━━ Data

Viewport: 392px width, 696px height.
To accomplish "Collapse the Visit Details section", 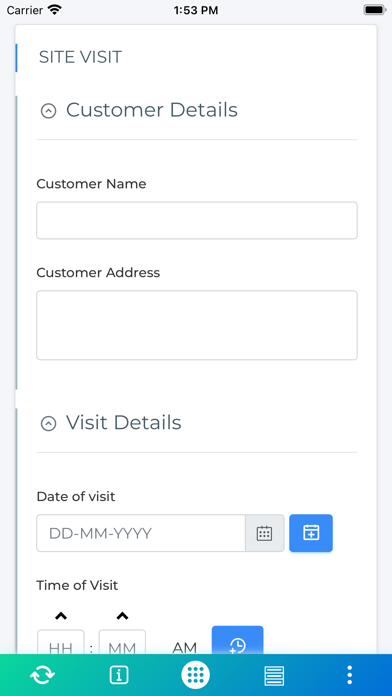I will coord(48,423).
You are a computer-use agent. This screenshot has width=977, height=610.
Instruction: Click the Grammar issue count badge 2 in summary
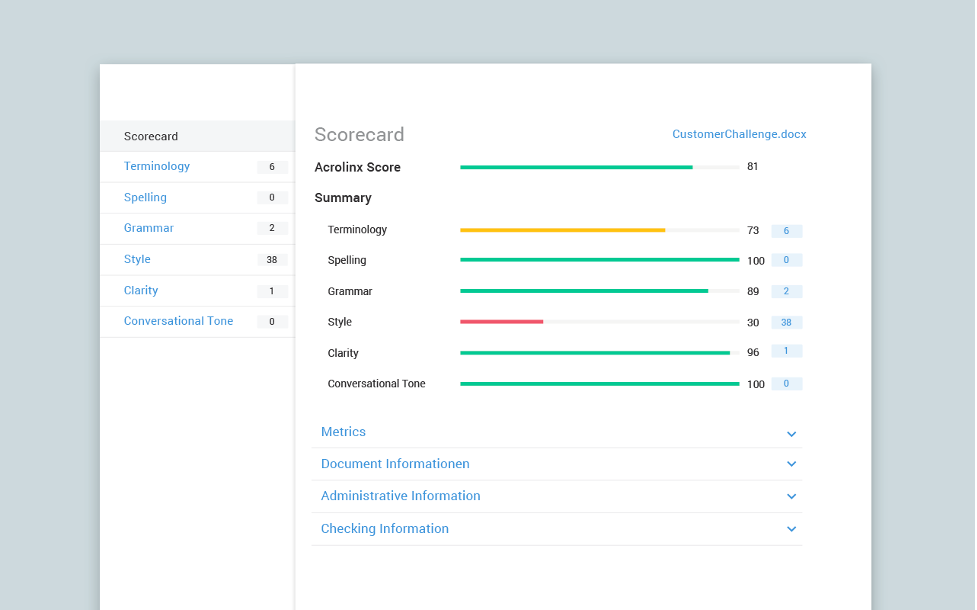(x=786, y=292)
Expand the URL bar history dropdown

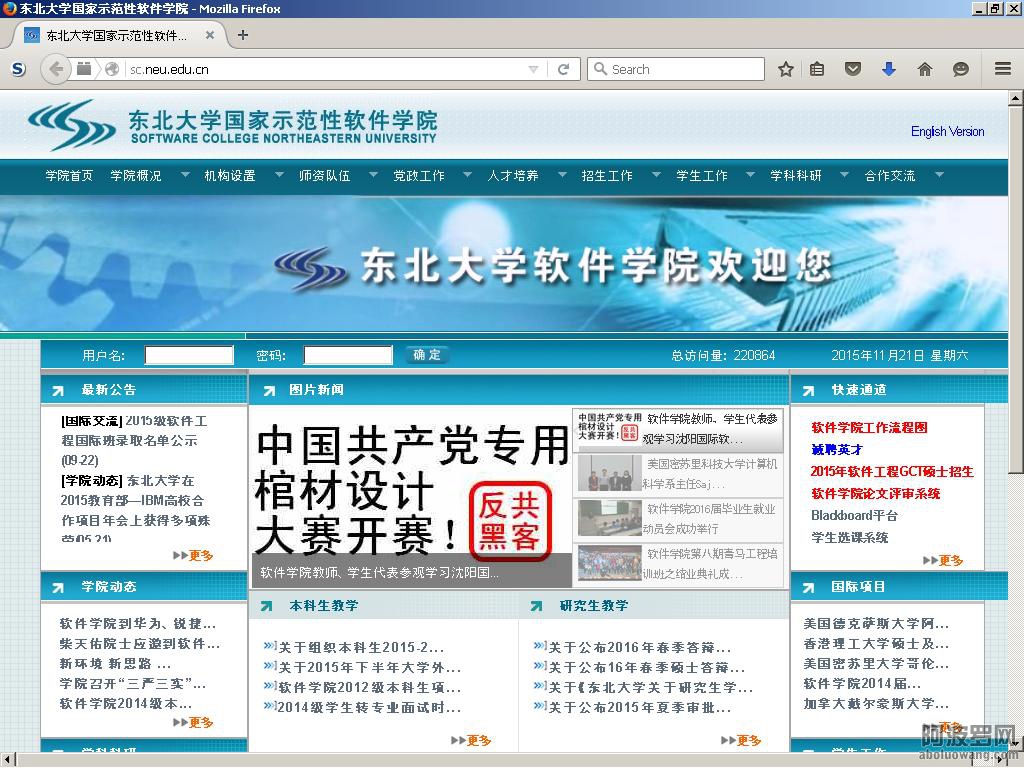pos(534,69)
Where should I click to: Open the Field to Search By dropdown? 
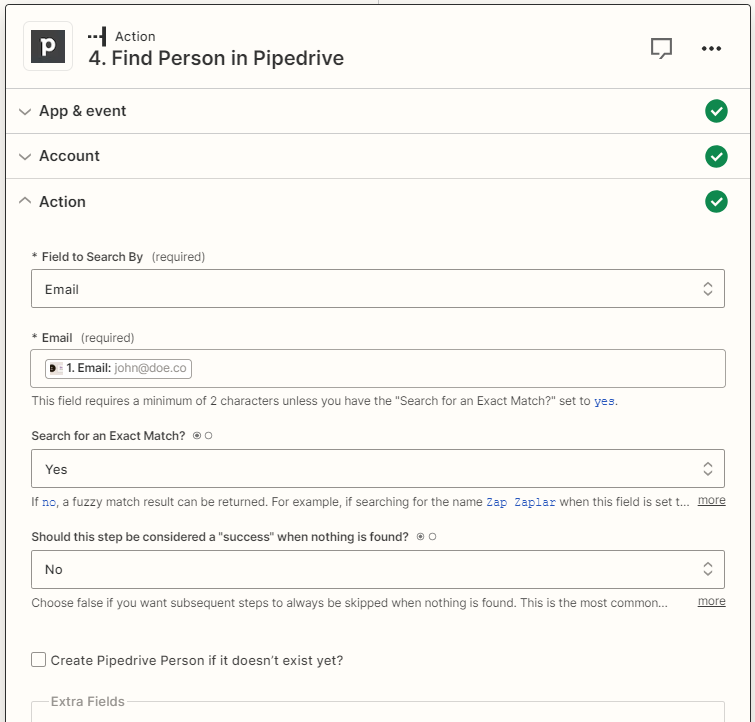coord(378,289)
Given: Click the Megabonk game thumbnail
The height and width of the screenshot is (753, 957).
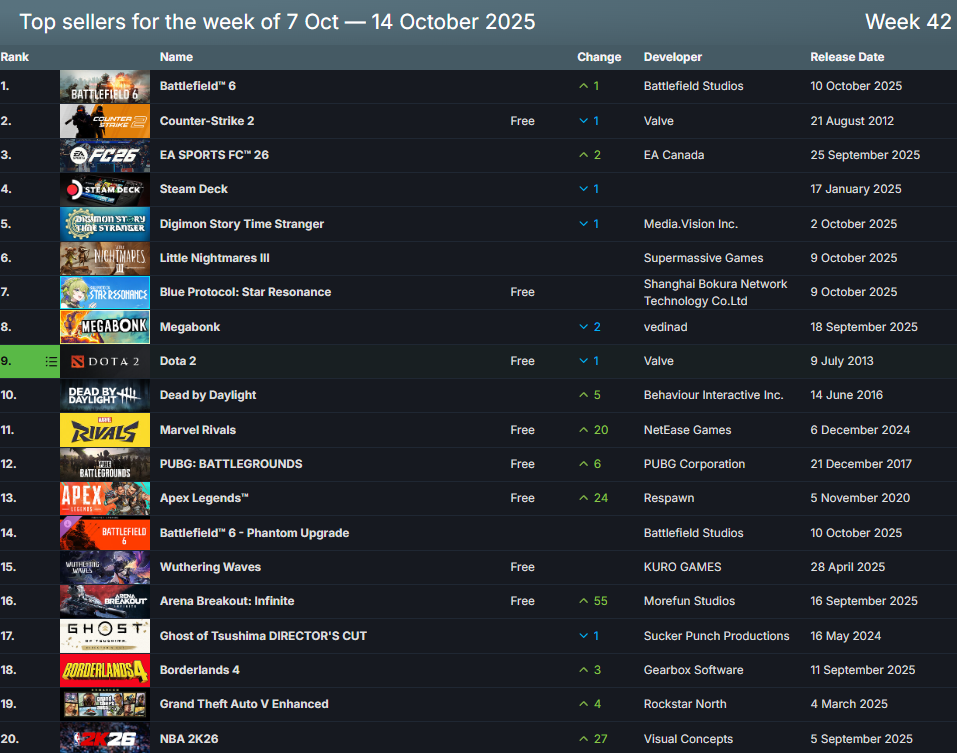Looking at the screenshot, I should [x=105, y=327].
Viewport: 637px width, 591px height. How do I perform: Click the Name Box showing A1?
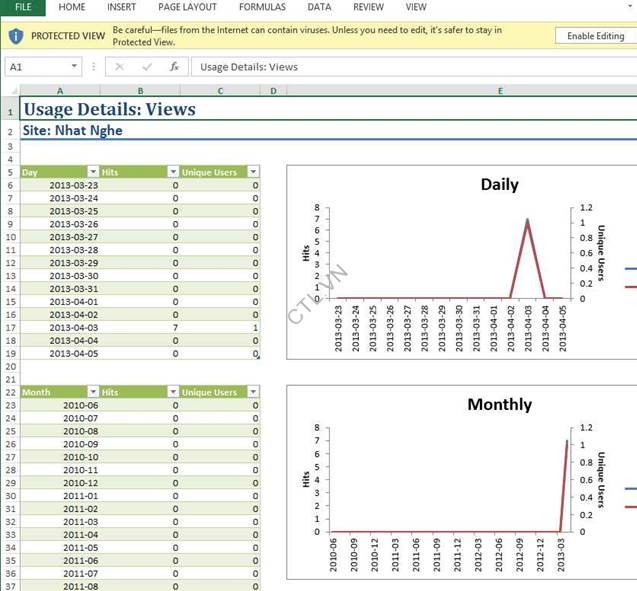(x=38, y=67)
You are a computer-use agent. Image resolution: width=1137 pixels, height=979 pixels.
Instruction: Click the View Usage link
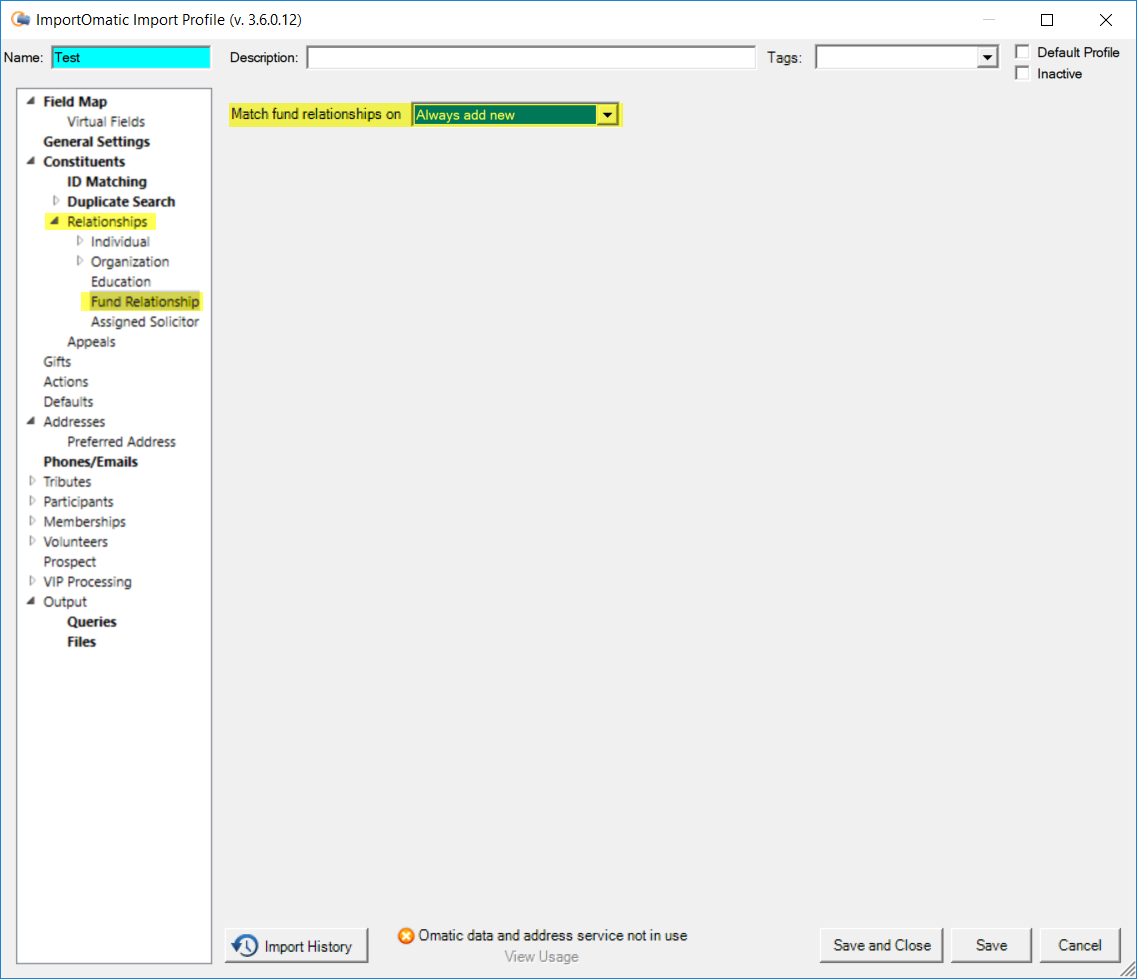click(x=541, y=957)
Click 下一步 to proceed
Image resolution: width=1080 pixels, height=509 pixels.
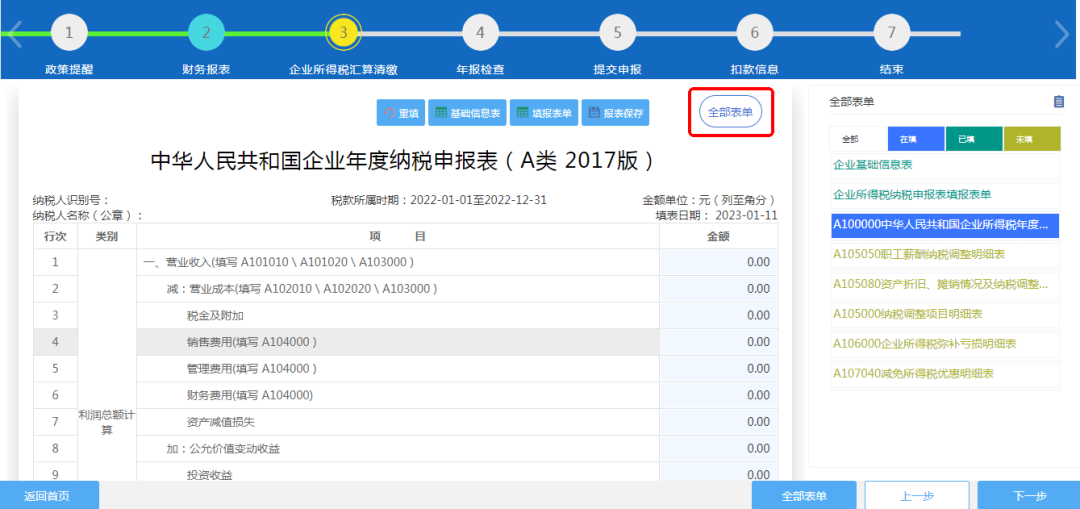1028,495
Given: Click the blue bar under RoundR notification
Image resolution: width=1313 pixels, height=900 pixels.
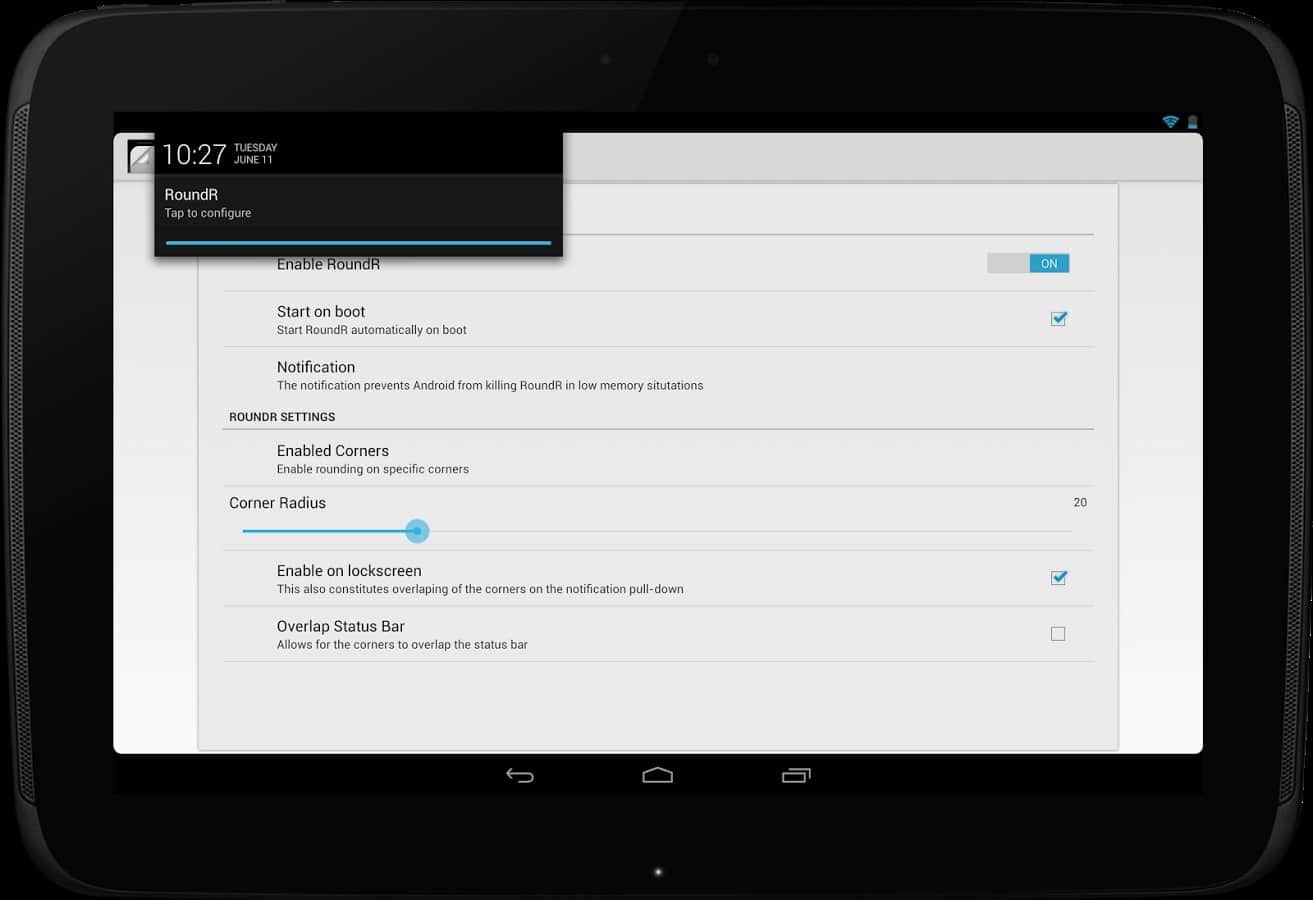Looking at the screenshot, I should [x=358, y=242].
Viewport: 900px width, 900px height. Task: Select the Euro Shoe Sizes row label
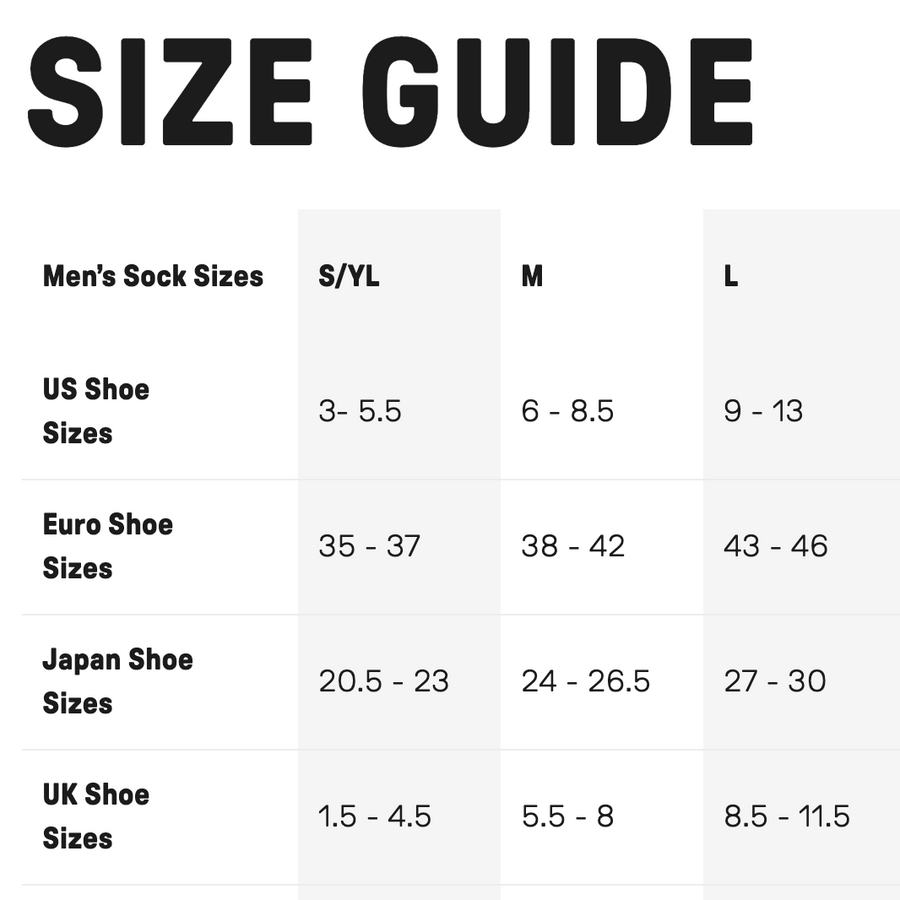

━━━━

• _What is required_:
The lines in the records above that include the word "computer" must be copied out.

• _Expected answer_:
You are a computer-use agent. This screenshot has width=977, height=610.
You are a computer-use agent. Image resolution: width=1137 pixels, height=979 pixels.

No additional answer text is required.